Akabar hizo una profunda reverencia.

—Es un honor que os acordéis de mí, Señoría —contestó el turmita.

Mourngrym hizo un gesto. Según su propia experiencia, era raro que los magos vivieran tiempo suficiente como para demostrar sus fanfarronadas. Alias le había explicado el episodio en que el sureño había derrotado al perverso dios Moander. Akabar era ciertamente un «mago de las aguas primordiales», tal como decía su gente.

—¿Quién es la señora? —inquirió Mourngrym, y Alias percibió por primera vez la presencia de la mujer.

—Señoría, Alias, Dragonbait —anunció Akabar, apartándose a un lado—, permitid que os presente a Zhara, sacerdotisa de Tymora.

Zhara se adelantó un paso. Era alta como Alias, y la única parte de su cuerpo que no quedaba oculta entre los pliegues azules de su ropaje o el tupido velo azul y blanco que le cubría el rostro eran sus verdes ojos y las estilizadas manos morenas.

—Es un honor conoceros —manifestó Zhara suavemente; hizo una profunda genuflexión pero no se levantó el velo.

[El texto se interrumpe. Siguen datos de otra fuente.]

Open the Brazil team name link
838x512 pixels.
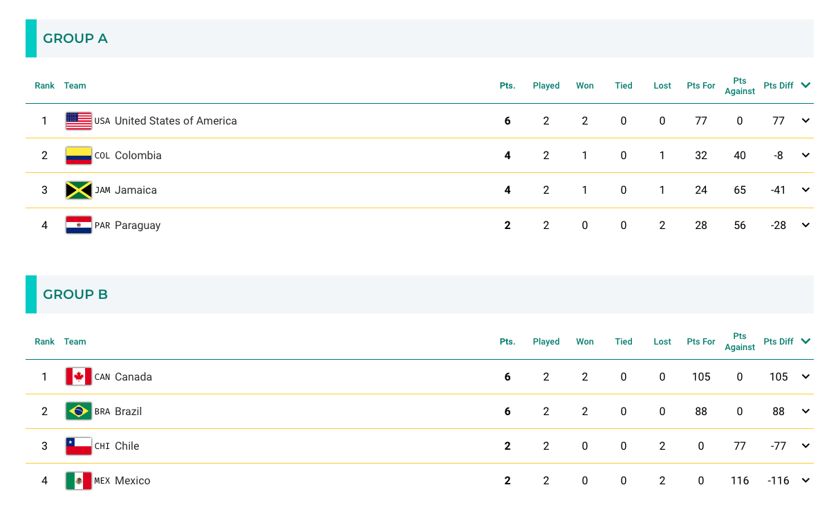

Mourngrym se inclinó y Dragonbait saludó con la cabeza, pero Alias se quedó mirando a la sacerdotisa con irritación; no le gustaban los clérigos ni las sacerdotisas. Dragonbait siempre trataba de convencerla de que esos sentimientos se debían a la influencia de Cassana y sus otros hacedores malignos, pero ella rechazaba la idea una y otra vez. No le gustaban los servidores de la iglesia porque, para ella, no eran más que un puñado de locos inútiles, incluso los que servían a Tymora, la diosa Fortuna y patrona de los aventureros. «¿Qué diablos hace Akabar viajando con una sacerdotisa?», se preguntaba.

Como si le hubiera captado el pensamiento, Akabar explicó:

—Zhara es mi tercera esposa.

La rabia y la decepción empañaron la alegría que Alias había sentido al ver de nuevo a Akabar. Un momento antes, imaginaba que el reencuentro sería como recuperar los viejos tiempos, pero la presencia de una de sus esposas suponía un obstáculo en la materialización de esa esperanza. Akabar era el amigo más antiguo de la espadachina, a excepción de Dragonbait; la había ayudado en la misión de descubrir sus orígenes y, si todo se hubiera hecho a gusto de Alias, jamás habría llegado a conocer a esa mujer.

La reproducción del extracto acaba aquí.